“Debate on Draft Resolution 1.3 is now closed. We will now enter voting procedure. Nobody may enter the room, and nobody may leave. Runners, please bar the door. No talking, no passing notes. ”
While this may seem to be another step in stodgy bureaucracy, it is actually the culmination of several hours of debate, discussion, and compromise. Eight hours earlier, hundreds of high school students, including ten from Jesuit, milled about in Baylor University’s chapel. Passing through the room, you would hear dozens of excited discussions about narcotics, nuclear disarmament, and the growing threat of climate change. After a few opening remarks by Baylor staff, the mass of students split into fifteen subgroups of around thirty students each, and the true events of the day began.
At Baylor University’s annual High School Model United Nations conference, students from all across Texas convene to debate issues long thought to be resolved. These issues are debated through mimicking the actual United Nations and utilizing all parliamentary procedure associated with it. After being assigned a sub-conference, or issue to discuss, each delegation is also assigned a country to represent.
Going into a conference, a delegate’s goal is three-pronged: to advance their own country’s interests, to subvert those of their enemies, and to do so democratically. For example, in a simulation of the 1994 Security Council on Rwanda, the goal of Rwanda’s delegation is to obtain as much humanitarian aid and military support as possible. In the 1995 Security Council on Iraq, it is Iraq’s goals to avoid as many sanctions as possible and to remove sanctions already in place.
In order to advance such varied goals, delegates have two tools: their wits and their vote. After the moderator calls the session to order, delegates launch into formal speeches. For approximately half an hour, various delegates with strong interests in the matter at hand present their positions while those not speaking take notes and form tentative alliances. Once no delegate wishes to speak, the session traditionally moves into the largest section of the day: the uncontrolled caucus.

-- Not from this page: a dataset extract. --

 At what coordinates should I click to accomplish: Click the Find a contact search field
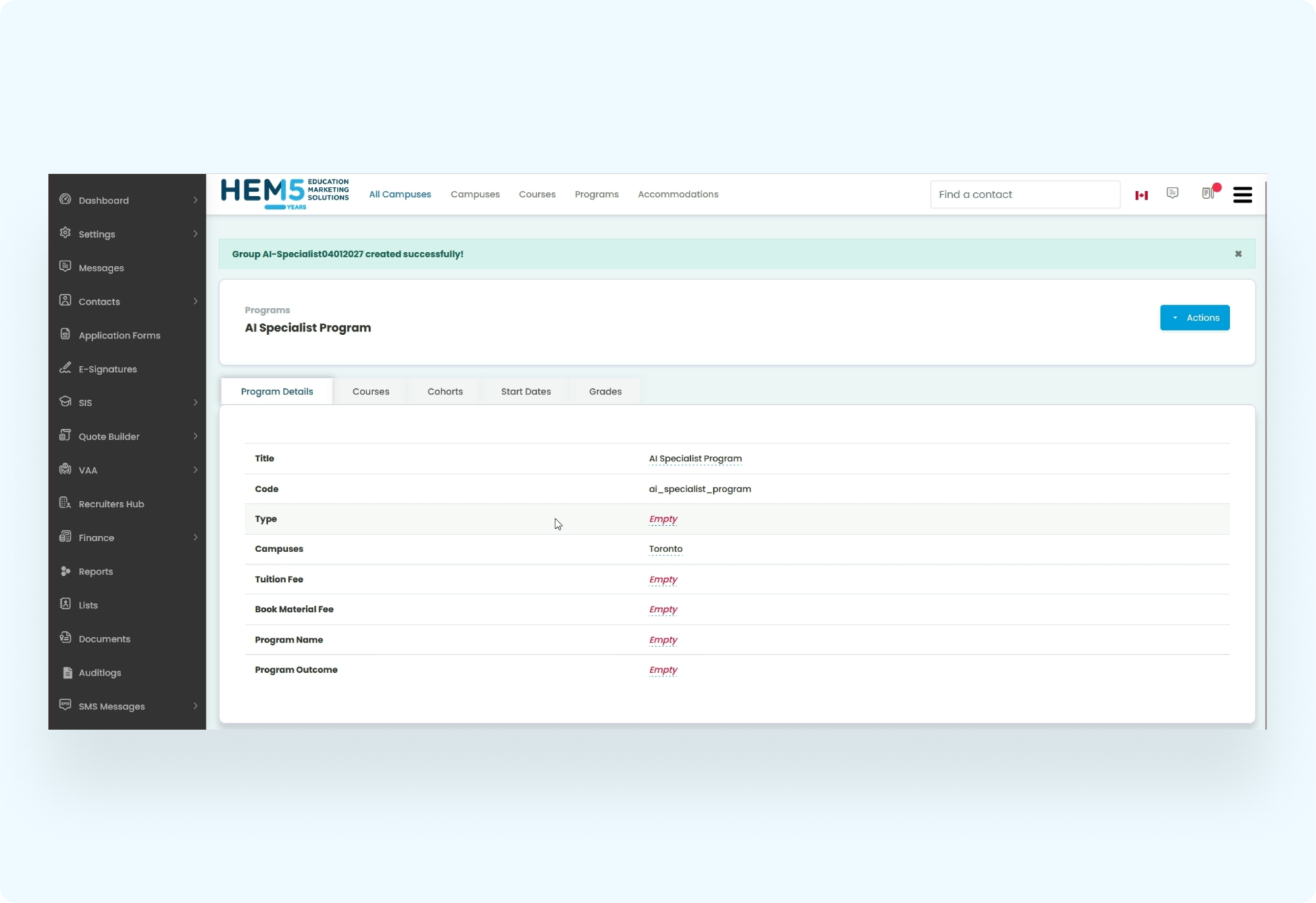click(1025, 195)
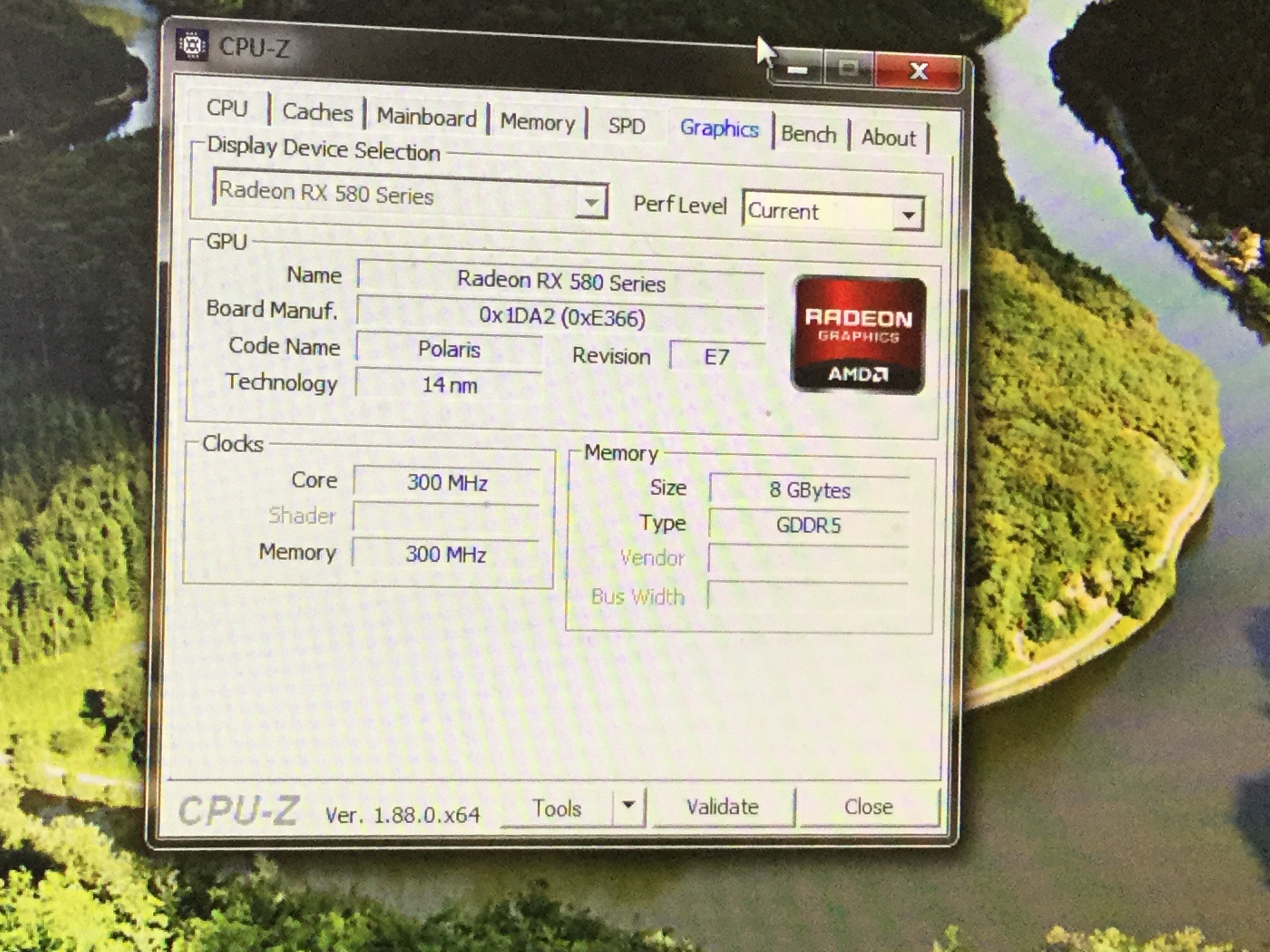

Unlike during the moderated caucus, delegates are free to move about the room and discuss, plot, and draft resolutions. Over the course of a day, alliances will break, coalitions will fracture, and each delegate will be forced to compromise again and again in order to achieve their goals. In order to encourage stimulating discussion, the chair periodically introduces new information that splits the session from the course of history. Jared Butler ’18 recalls the the apprehension of receiving new information: “Receiving a wire always carried with it an anxious tension … [because] some sort of outside event could emerge that might derail hours of work.” These arbitrary setbacks force delegates into improbable circumstances that require quick thinking and further test a delegate’s political tact and ability to compromise.
After hours of diplomatic trials and tribulations, delegates break away from their coalitions to cast their ballots. By show of placards, many resolutions crumble, and only a chosen few drafts manage to gather the widespread support required to achieve ratification.
Even though some Jesuit delegates failed to achieve their country’s goals, the atmosphere of the bus ride home was still upbeat. Butler, despite having been foiled by a single vote, fondly looks back on his conference:”In the end, I resigned myself to the fact that Russia’s veto was an inevitability that any of coaxing would only have put off for a small time longer. Though our proposals failed, I was satisfied with the work we’d accomplished. ” Matthew Clayton ’17 shares a similar experience: “Regardless [of our failure], I felt a sentiment of pride that my constituents and I were able to create controversy.”
The Jesuit Model United Nations club meets Mondays after school in B113. In the wake of success at Baylor, the club has set its sights on a spring conference in Houston. Clayton, president of the club, encourages all students who “love to argue” to join Model UN.